At the outbreak of the Bohemian Revolt and the Thirty Years' War, in 1618, Dietrichstein fled to Vienna but returned after Emperor Ferdinand II's decisive victory at the Battle of White Mountain and was appointed Governor of Moravia from 1621 to 1628. Due to the ongoing conflict he did not participate in either the 1621 or 1623 papal conclaves.

He became responsible for implementing the Counter-Reformation in Bohemia and surrounding regions and for mediating internal Habsburg disputes.

In 1624, he was elevated as Fürst (Prince) von Dietrichstein zu Nikolsburg, a hereditary title he could pass on to his nephew Maximilian and his legitimate male descendants. The Ditrichstein family went extinct with the death of the last Fürst in 1864.

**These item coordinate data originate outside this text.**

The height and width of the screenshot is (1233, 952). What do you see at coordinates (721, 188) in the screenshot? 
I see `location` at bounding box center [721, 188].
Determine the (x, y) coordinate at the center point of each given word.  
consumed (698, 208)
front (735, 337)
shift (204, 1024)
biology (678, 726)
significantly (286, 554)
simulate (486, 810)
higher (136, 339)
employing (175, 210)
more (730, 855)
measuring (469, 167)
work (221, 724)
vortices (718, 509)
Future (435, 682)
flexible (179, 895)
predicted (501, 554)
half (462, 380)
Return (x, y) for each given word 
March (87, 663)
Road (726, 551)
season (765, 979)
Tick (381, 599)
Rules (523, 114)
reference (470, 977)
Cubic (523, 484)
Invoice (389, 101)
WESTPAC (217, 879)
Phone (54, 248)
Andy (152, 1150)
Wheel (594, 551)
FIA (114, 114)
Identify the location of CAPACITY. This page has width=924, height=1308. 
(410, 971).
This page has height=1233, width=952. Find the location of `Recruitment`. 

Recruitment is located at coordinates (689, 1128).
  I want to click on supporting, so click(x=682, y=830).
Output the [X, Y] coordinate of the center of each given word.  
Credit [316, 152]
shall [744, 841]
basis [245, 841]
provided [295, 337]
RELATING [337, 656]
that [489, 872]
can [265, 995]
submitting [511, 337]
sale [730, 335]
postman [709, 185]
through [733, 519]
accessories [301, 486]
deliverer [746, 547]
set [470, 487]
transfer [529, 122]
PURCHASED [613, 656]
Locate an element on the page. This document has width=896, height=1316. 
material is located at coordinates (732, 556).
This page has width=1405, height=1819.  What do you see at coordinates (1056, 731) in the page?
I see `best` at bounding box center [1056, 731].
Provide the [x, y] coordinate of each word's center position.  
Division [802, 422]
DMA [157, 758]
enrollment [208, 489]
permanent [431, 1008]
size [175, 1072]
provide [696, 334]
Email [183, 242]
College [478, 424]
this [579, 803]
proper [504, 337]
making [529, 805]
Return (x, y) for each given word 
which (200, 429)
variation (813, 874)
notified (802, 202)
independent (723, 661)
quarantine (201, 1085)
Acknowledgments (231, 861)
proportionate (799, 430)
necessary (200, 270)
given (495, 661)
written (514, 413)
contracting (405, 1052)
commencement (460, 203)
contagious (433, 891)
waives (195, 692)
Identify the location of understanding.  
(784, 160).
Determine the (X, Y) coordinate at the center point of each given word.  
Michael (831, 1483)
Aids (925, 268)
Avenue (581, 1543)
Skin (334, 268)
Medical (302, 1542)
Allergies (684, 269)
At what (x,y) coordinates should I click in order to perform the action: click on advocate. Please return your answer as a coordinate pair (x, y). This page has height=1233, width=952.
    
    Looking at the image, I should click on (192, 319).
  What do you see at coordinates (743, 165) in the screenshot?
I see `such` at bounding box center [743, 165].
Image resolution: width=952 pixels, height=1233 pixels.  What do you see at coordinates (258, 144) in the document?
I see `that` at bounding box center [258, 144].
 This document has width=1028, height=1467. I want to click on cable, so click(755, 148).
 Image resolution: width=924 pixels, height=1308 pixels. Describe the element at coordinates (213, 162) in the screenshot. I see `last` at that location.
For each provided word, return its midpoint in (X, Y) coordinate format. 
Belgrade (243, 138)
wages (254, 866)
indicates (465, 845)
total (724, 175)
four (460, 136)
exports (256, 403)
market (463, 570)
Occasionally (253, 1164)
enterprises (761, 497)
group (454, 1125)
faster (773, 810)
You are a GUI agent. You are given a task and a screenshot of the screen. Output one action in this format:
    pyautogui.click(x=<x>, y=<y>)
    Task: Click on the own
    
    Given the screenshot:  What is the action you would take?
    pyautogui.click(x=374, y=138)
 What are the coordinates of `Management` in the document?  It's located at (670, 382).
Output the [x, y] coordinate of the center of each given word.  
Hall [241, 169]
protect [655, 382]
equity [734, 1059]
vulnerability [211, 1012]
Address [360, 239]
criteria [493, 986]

In 1868, the title of Fürst von Dietrichstein zu Nikolsburg was recreated in the Austrian Empire for Count Alexander von Mensdorff-Pouilly, the husband of Countess Alexandrine von Dietrichstein-Proskau-Leslie (1824–1906), reviving the title previously held by his wife's family. Prince Alexander was first cousin to both Queen Victoria and her husband, Prince Albert of Saxe-Coburg and Gotha.

In 1635, Franz Seraph was banished from court and all of his possessions were confiscated, but the dispute was resolved later that year, his properties and titles were restored and he was appointed Cardinal-protector of the Holy Roman Empire. The following year he was also appointed Imperial governor in Moravia, Bohemia and Lower Austria.

== Private life ==
Although he never married, Franz Seraph had at least one extramarital child with already married Elisabeth, Baroness Berger von Berg (Perger z Pergu), born Kummer (b. 1594), second wife of Baron Georg Berger von Berg (Jiří Baron Perger z Pergu) (d. 1619), Imperial tax collector for Bohemia.

Their natural daughter, accepted legally as a daughter of her mother's husband, Baroness Johanna Franziska Berger von Berg (Perger z Pergu) (d. 1654), later married Count Franz von Magnis (1596–1652), as his second wife.

== Death ==
Franz von Dietrichstein died in September 1636 at the age of 66 in Brno (current Czech Republic).